JP/13/Y-Invest
JP/13/Y-Invest
Investment climate still weak; brighter outlook ahead
Dadan Wijaksana
The Jakarta Post/Jakarta
Despite all the efforts to help revive the business climate
here, little improvement has been made this year as direct
investment remains weak and is struggling to get back to the pre-
crisis level.
While signs of improvement are apparent, direct investment
lags way behind the rapid pace of recovery seen in portfolio
investment in the stock market, which until early December was
the best performer in Asia.
Although domestic investment approvals were on the rise in the
January-October period this year as compared with the same period
in 2003, the Investment Coordinating Board (BKPM) reported that
foreign direct investment (FDI) approvals dropped by 11 percent
during that period.
Overall, however, net investment in the country rose by 8.3
percent during the first semester, much higher than the 0.4
percent posted during last year's second semester.
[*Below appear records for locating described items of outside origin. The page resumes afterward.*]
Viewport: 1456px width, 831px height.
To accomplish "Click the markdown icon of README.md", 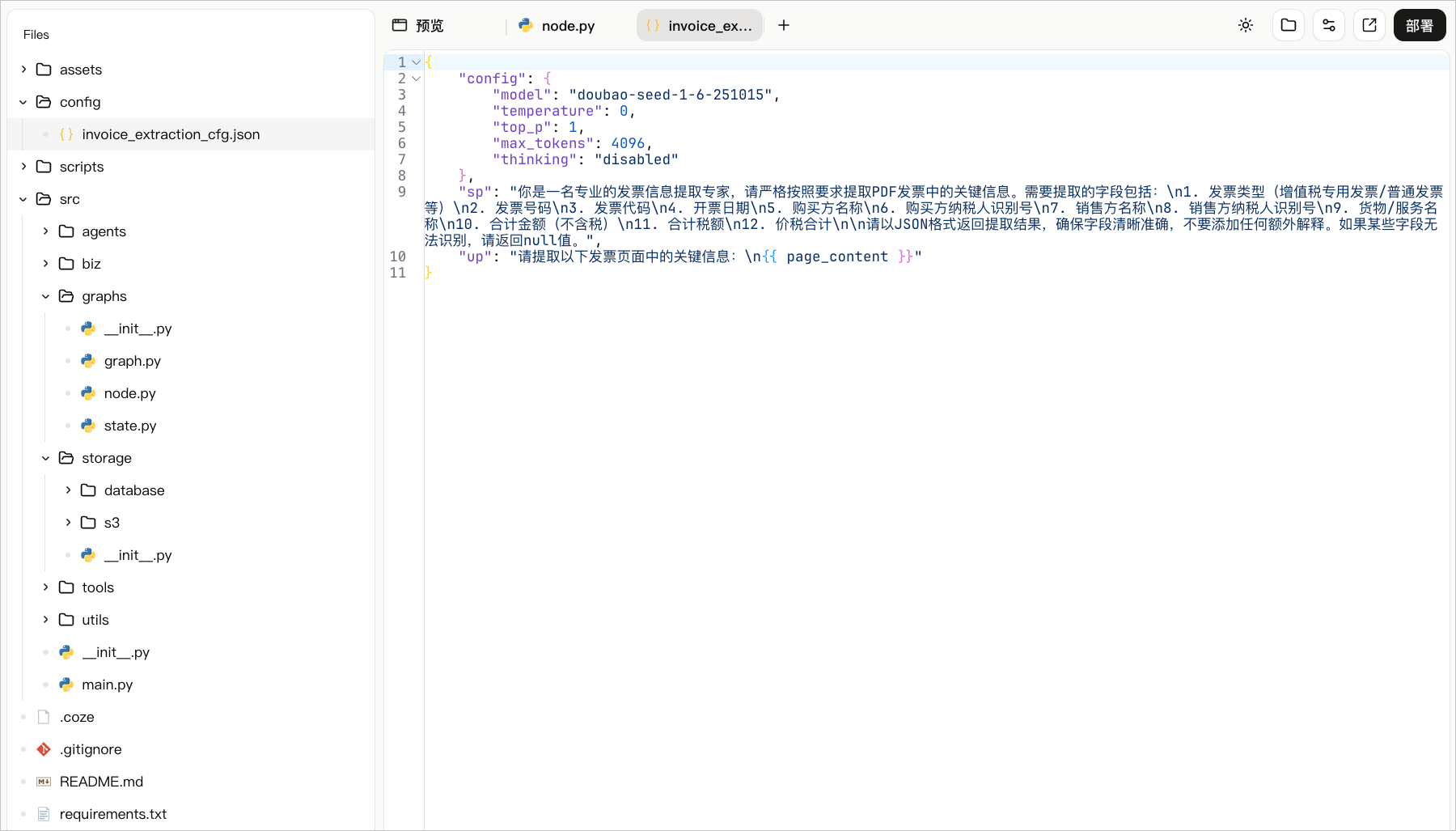I will tap(44, 782).
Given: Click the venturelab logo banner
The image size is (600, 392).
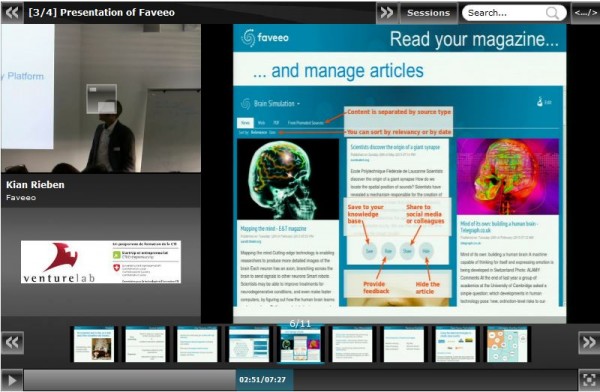Looking at the screenshot, I should tap(101, 262).
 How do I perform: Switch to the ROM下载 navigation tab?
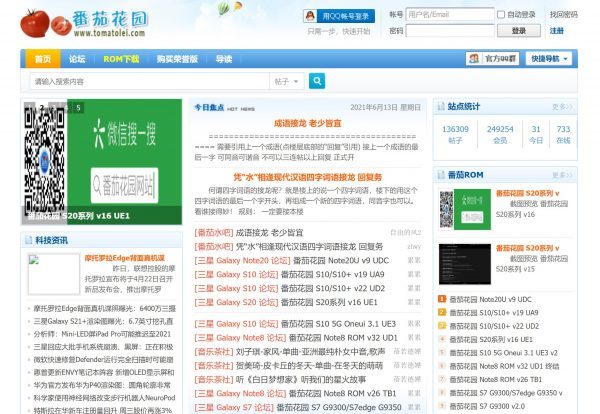coord(120,58)
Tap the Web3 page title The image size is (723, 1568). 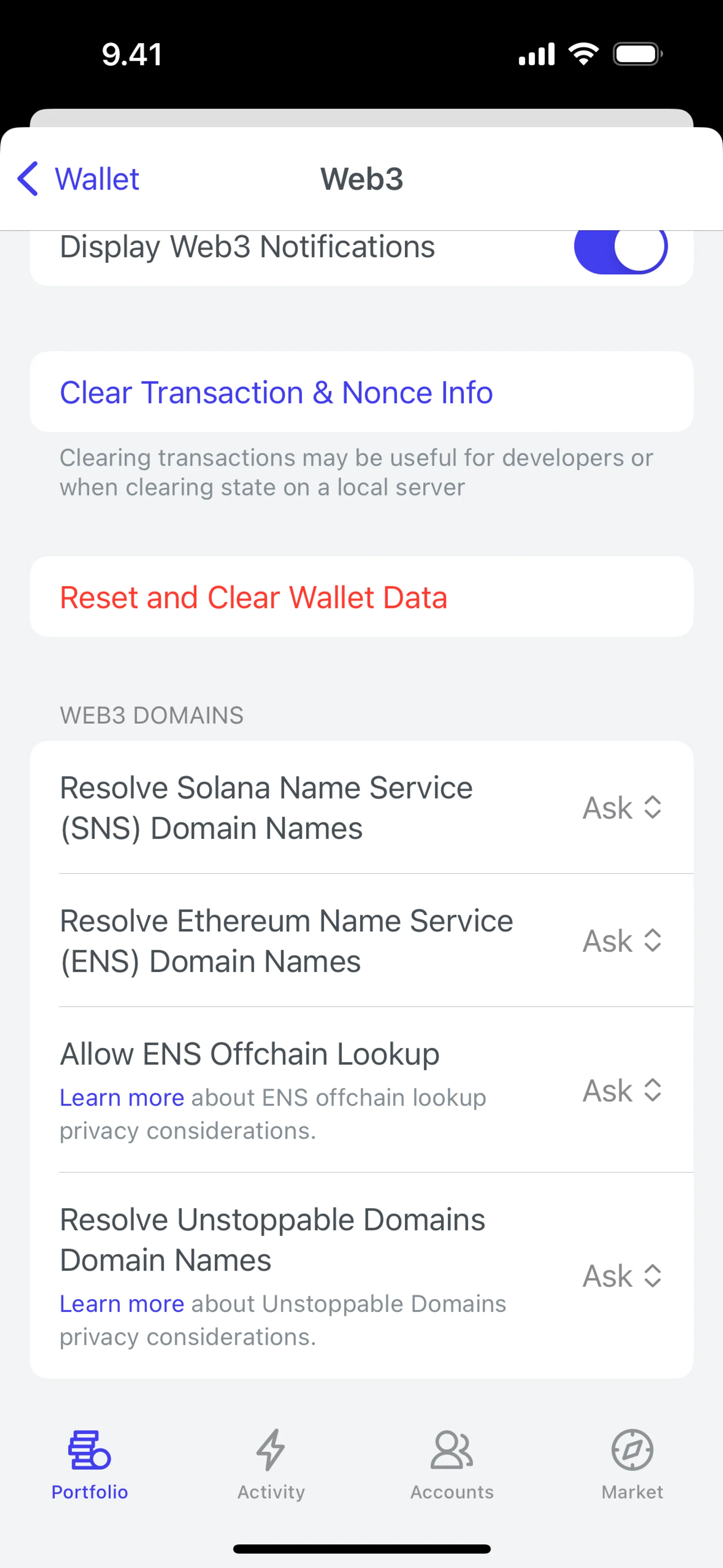point(362,179)
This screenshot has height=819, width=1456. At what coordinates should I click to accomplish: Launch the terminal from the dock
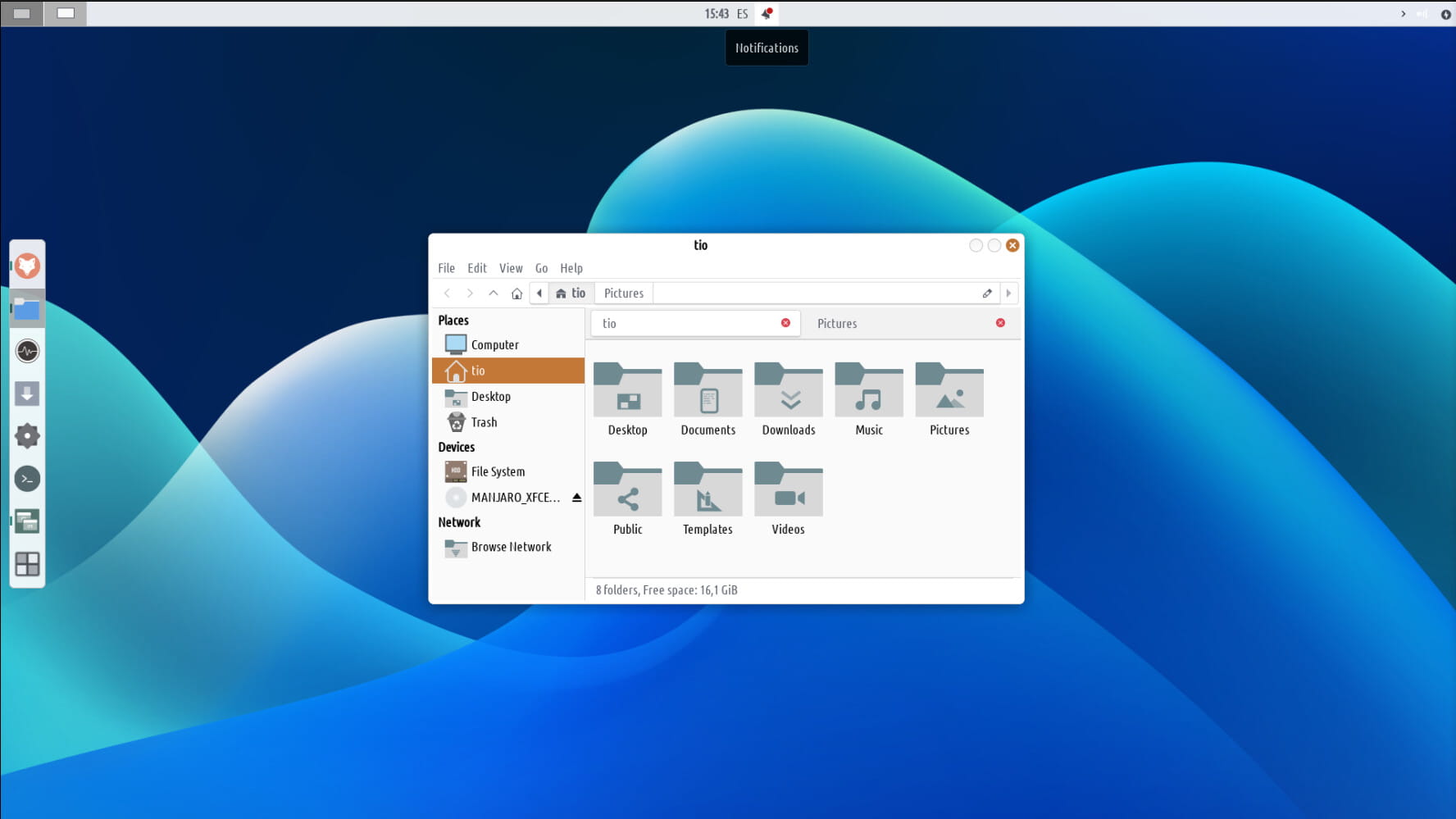(x=27, y=479)
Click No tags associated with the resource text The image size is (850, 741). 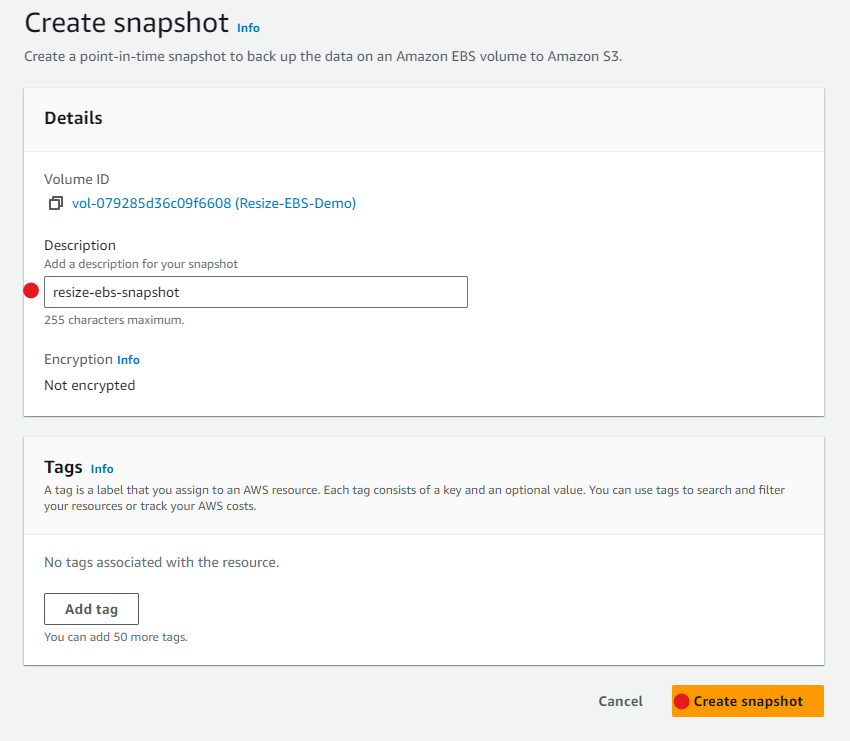click(x=162, y=562)
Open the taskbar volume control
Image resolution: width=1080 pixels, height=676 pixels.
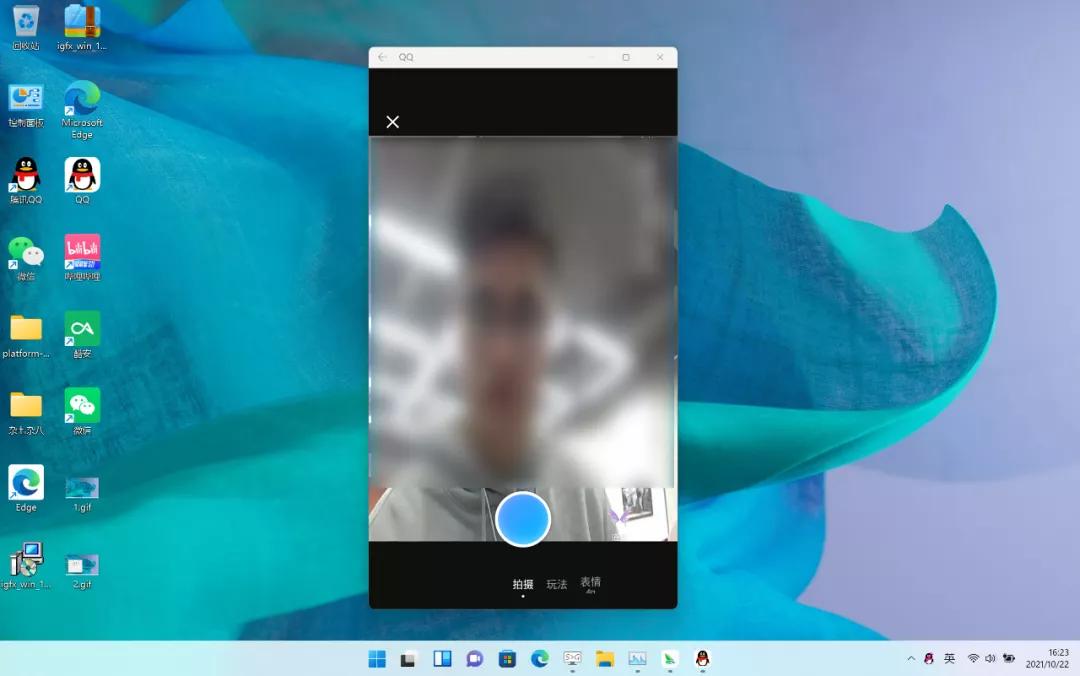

As of October, domestic investment approvals had risen by 46.6
percent to Rp 28.8 trillion compared to the same period last
year. However, FDI approvals fell to US$8.85 billion from $9.94
billion despite a rise in the number of foreign-funded projects
to 969 from 876.
FDI is very important to the country, it not only helps create
new jobs, but also provides financing for the development of
projects, especially for infrastructure, which are crucial to
ensure sustainable economic recovery.
Various studies by both domestic and foreign experts have
confirmed that the unfavorable business climate is attributable
to the sluggish growth in investment.
For instance, the World Bank, and its private lending arm the
International Finance Corporation (IFC), have pointed out that
legal uncertainty, security issues, and poor implementation of
regional autonomy were all major turn-offs for investors --
adding to the already die-hard problems of endemic red tape and
corruption.
"Despite signs of recovery, Indonesia's investment climate
remains weak compared to regional competitors," the World Bank's
Doing Business Survey 2005 showed.
It pointed out as an example that it takes 151 days in
Indonesia to start a business due to the long process of
licensing, against 33 days in Thailand, 30 days in Malaysia, 56
days in Vietnam, 50 days in Philippines and 41 days in China.
(see table)
The report said that, to reach a 6 percent growth in the
period 2007-2008 -- "on the assumption that the pace of reform is
at a historical average, investment growth would need to average
approximately 20 percent."
Investment was one of the country's main economic engines
before the late 1990s financial and political crisis. Now,
investment accounts for less than 20 percent of the country's
gross domestic product (GDP).
In the latest economic data released by the Central Statistics
Agency (BPS), investment accounted for 18.3 percent of GDP in the
third quarter of the year.
Still, one would be forgiven for thinking that the prospect of
investment in times to come is not that bleak.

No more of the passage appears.